*Your task*. Reproduce the lines of the listing below verbatim, starting at the line containing "The width and" and ending at the line containing "coord(351,234)", both included. Leave out the pictures.

begin Dataset entries

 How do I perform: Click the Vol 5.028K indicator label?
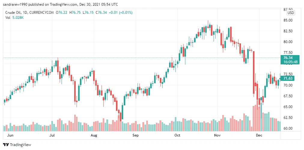click(14, 17)
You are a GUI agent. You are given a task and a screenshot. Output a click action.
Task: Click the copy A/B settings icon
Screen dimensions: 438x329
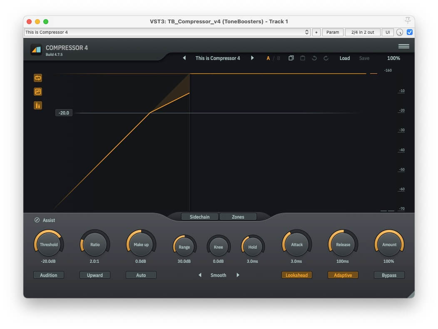[x=291, y=58]
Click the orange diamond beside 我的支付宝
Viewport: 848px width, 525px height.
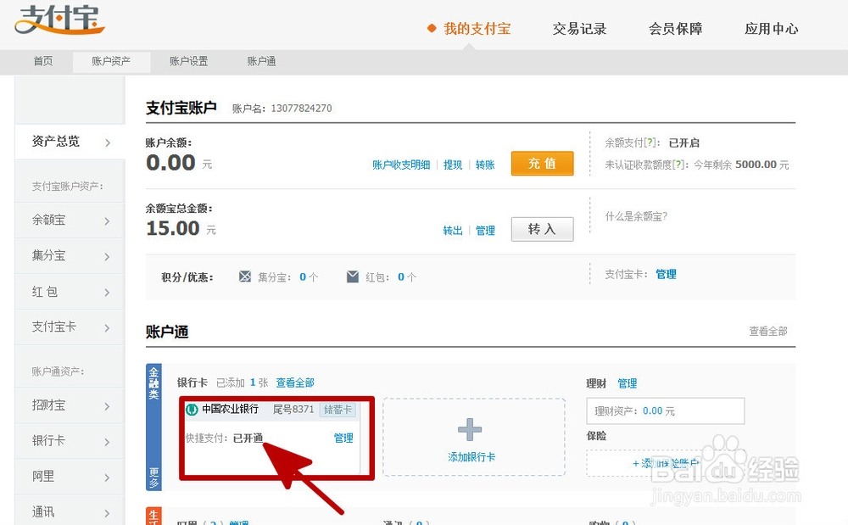pyautogui.click(x=432, y=28)
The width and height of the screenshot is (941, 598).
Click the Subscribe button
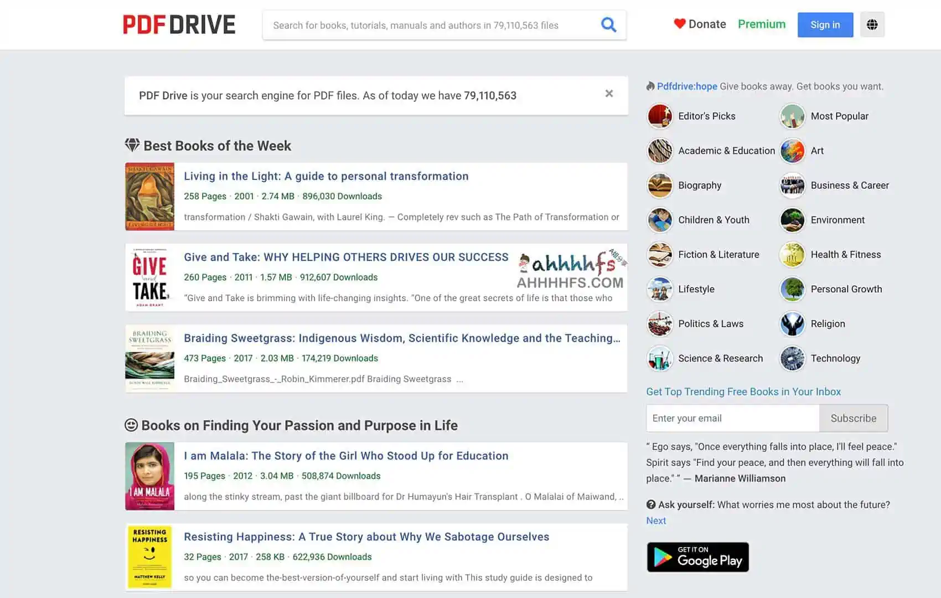(853, 419)
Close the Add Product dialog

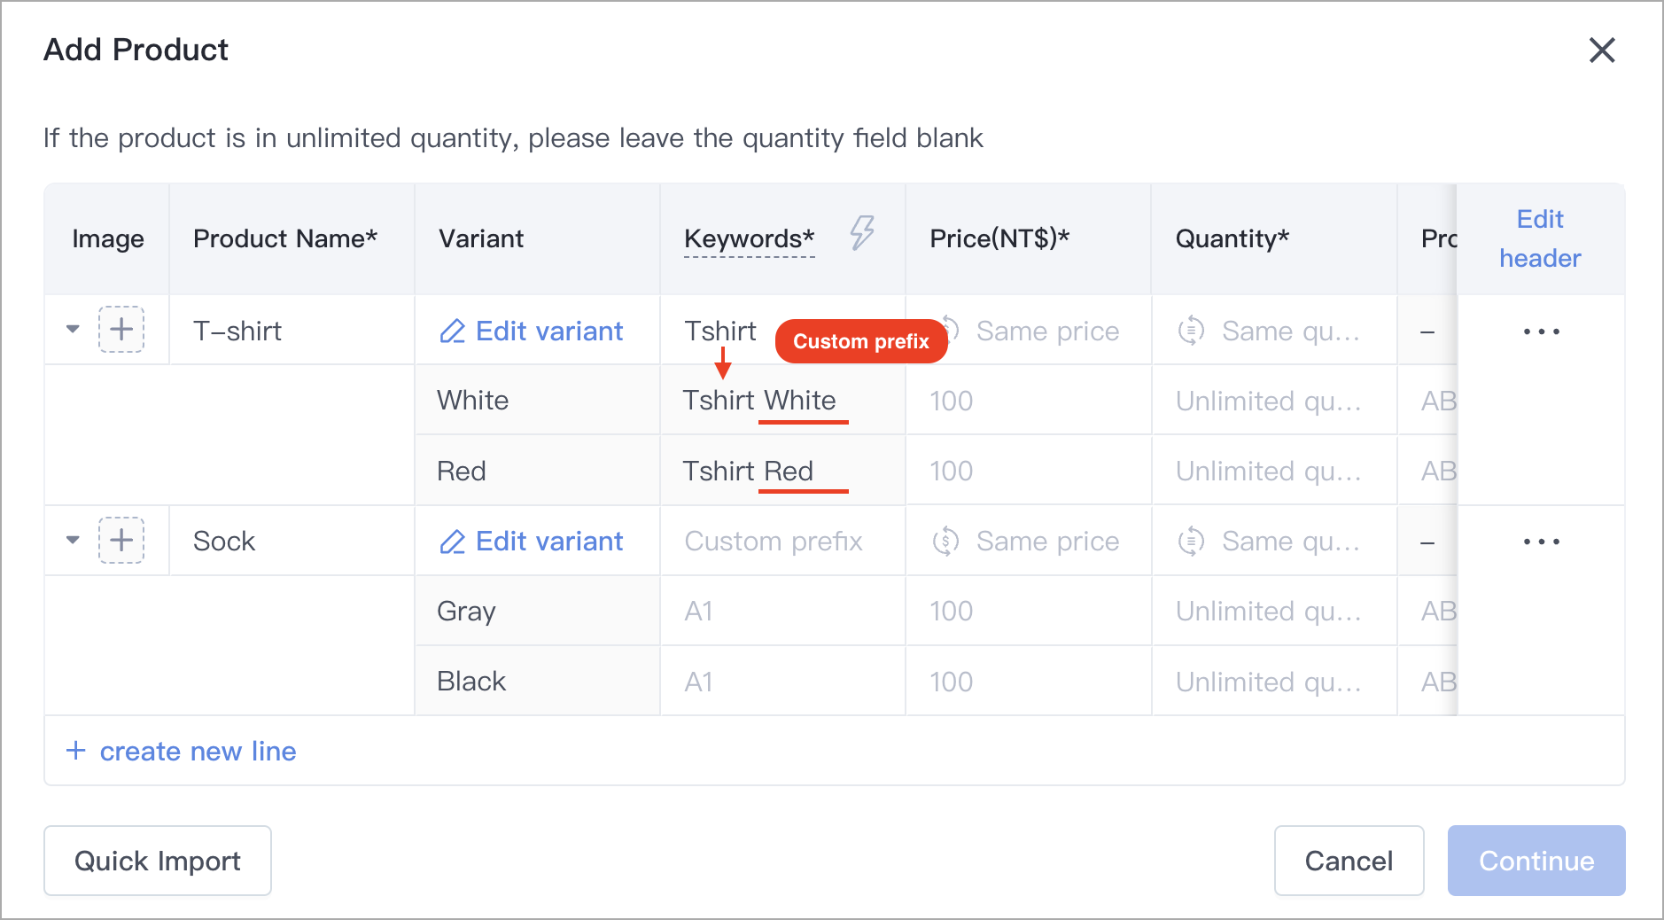point(1602,50)
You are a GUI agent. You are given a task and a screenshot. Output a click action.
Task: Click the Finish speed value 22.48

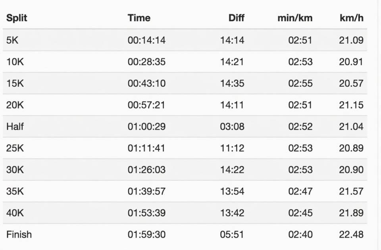coord(351,234)
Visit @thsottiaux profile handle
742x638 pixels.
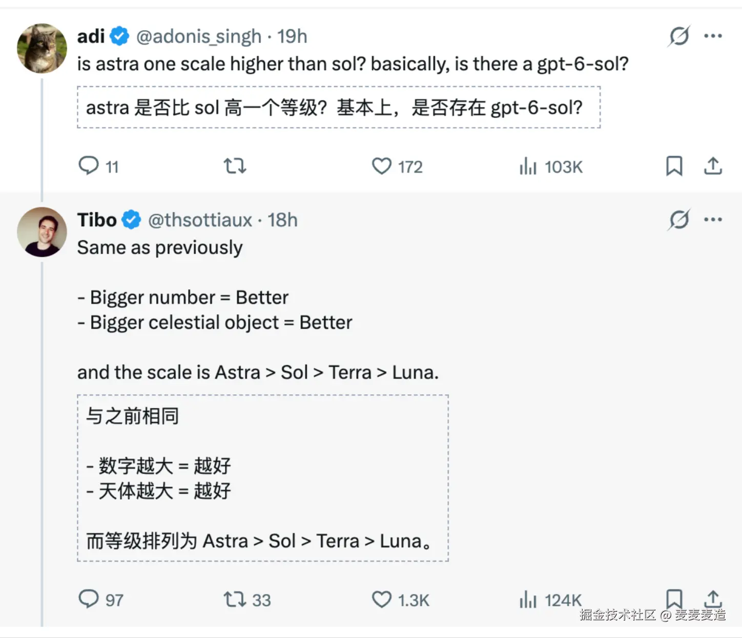pos(200,220)
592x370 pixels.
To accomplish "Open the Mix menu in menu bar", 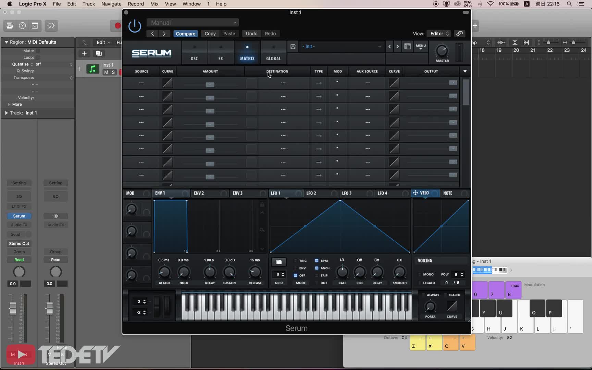I will click(154, 4).
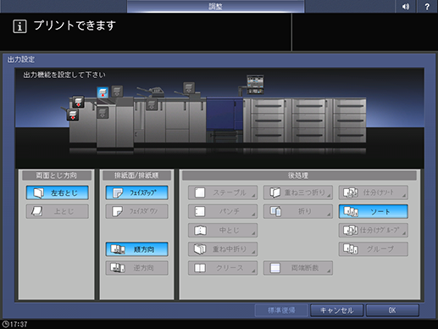Choose 逆方向 output order
The image size is (438, 329).
[137, 268]
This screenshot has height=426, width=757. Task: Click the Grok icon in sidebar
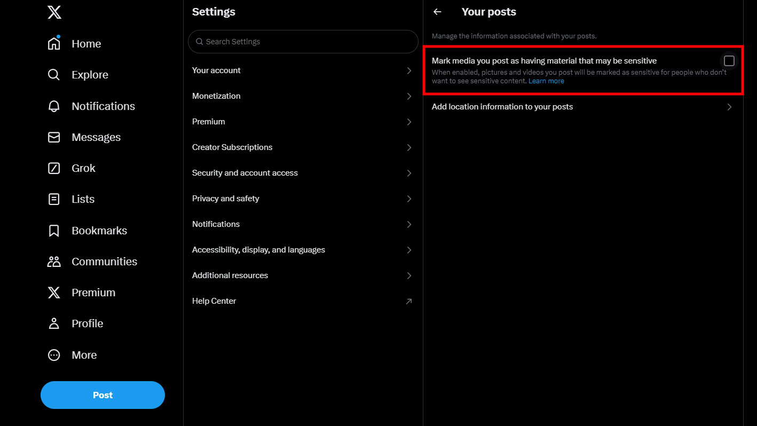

end Dataset entries

*Answer in full*.
The width and height of the screenshot is (941, 598).
Click the Subscribe button
(853, 419)
Close the Add Product dialog

point(1602,50)
You are a GUI agent. You are given a task and a screenshot. Output a click action.
Task: Click the Finish speed value 22.48

coord(351,234)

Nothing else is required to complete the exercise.